Methods: The Delphi technique with consultations of a panel of 16 experts from eight professional fields was used to develop the HBA exercise program. The preliminary HBA program protocol, including hard copy descriptions and DVD demonstrations of each motion, was initially developed by the research team based on the Jing-Luo theory, the three principles of acupunch (Shaun, 2008; Shaun, 2009), the physical fitness guidelines for older adults (Haskell et al., 2007), and the essential elements of a comprehensive exercise program for older adults (Chen & Lin, 2006). The program protocol was sent to the Delphi advisory panel for their critical evaluations based on the four criteria suggested by Chen, Tseng, Huang, and Li (2013): 1) simplicity, 2) safety, 3) suitability, and 4) helpfulness. The scoring system ranged from 1 to 4: 1 indicates the motion should be eliminated; 2 demonstrates the motion should be considerably revised; 3 shows the motion should have minor revision; 4 denotes the motion does not require revision and should not be eliminated. The experts were asked to provide suggestions for revisions if they rated a particular motion with a score < 3. The critiques and evaluations of the experts were analyzed and summarized through content analysis, and the HBA program was revised accordingly.

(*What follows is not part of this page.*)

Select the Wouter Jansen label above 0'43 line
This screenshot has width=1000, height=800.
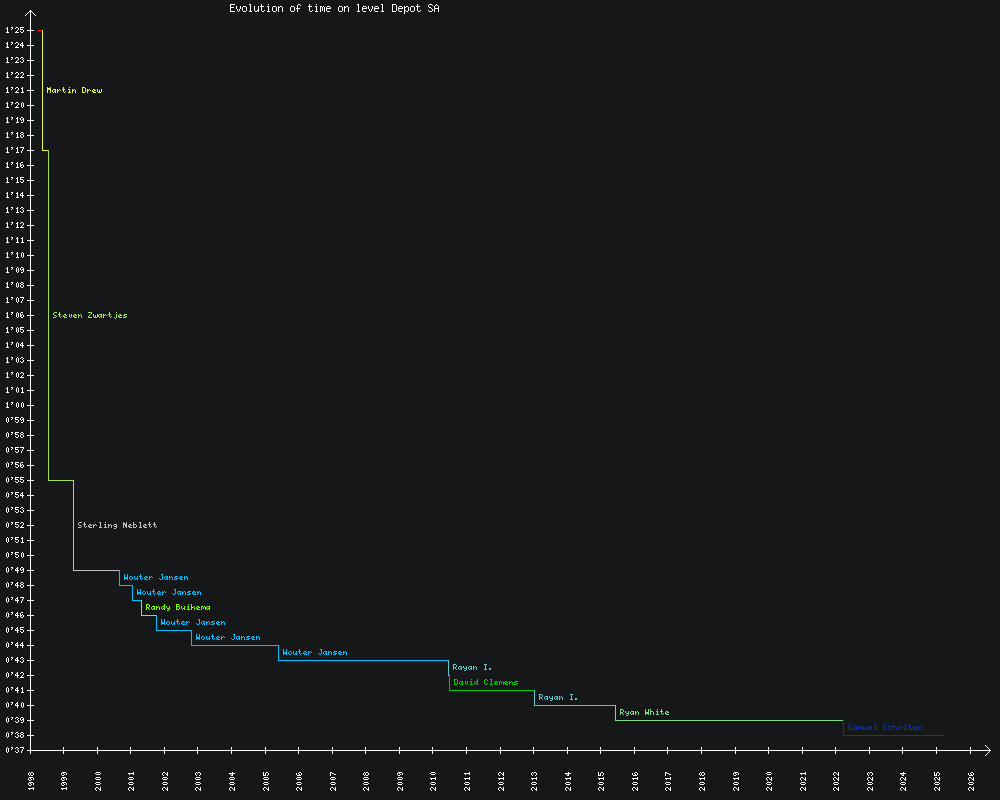(x=315, y=653)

Results: Based on the experts’ consultations, the developed HBA program is comprised of three phases with 24 motions, and takes 40 minutes to complete: 1) activating qi and blood (10 minutes): five slow and gentle motions to regulate qi, loosen the body, and elevate energy for a safe transition to the next phase, 2) punching meridians (20 minutes): 14 low-to-medium speed motions to punch the 14 meridians, enhancing the cardiovascular-respiratory workout, and 3) relaxing body and mind (10 minutes): five low-speed, muscle relaxing motions with deep breathing to soothe the body and mind. Experts had consistent and positive feedback about the HBA, and only minor changes were made to the program. The average ratings of the experts on the four evaluation criteria ranged from 3.81 ± 0.40 to 4.00 + 0.00.
Conclusion: The HBA program is feasible, safe, appropriate, and helpful to community older adults, and it provides older adults with a new exercise option. Global nurse practitioners or researchers who are interested in health promotion and/or health maintenance of older adults could further test the effects of the HBA program on older adults in order to disseminate the program as a health promotion activity for older adults in community.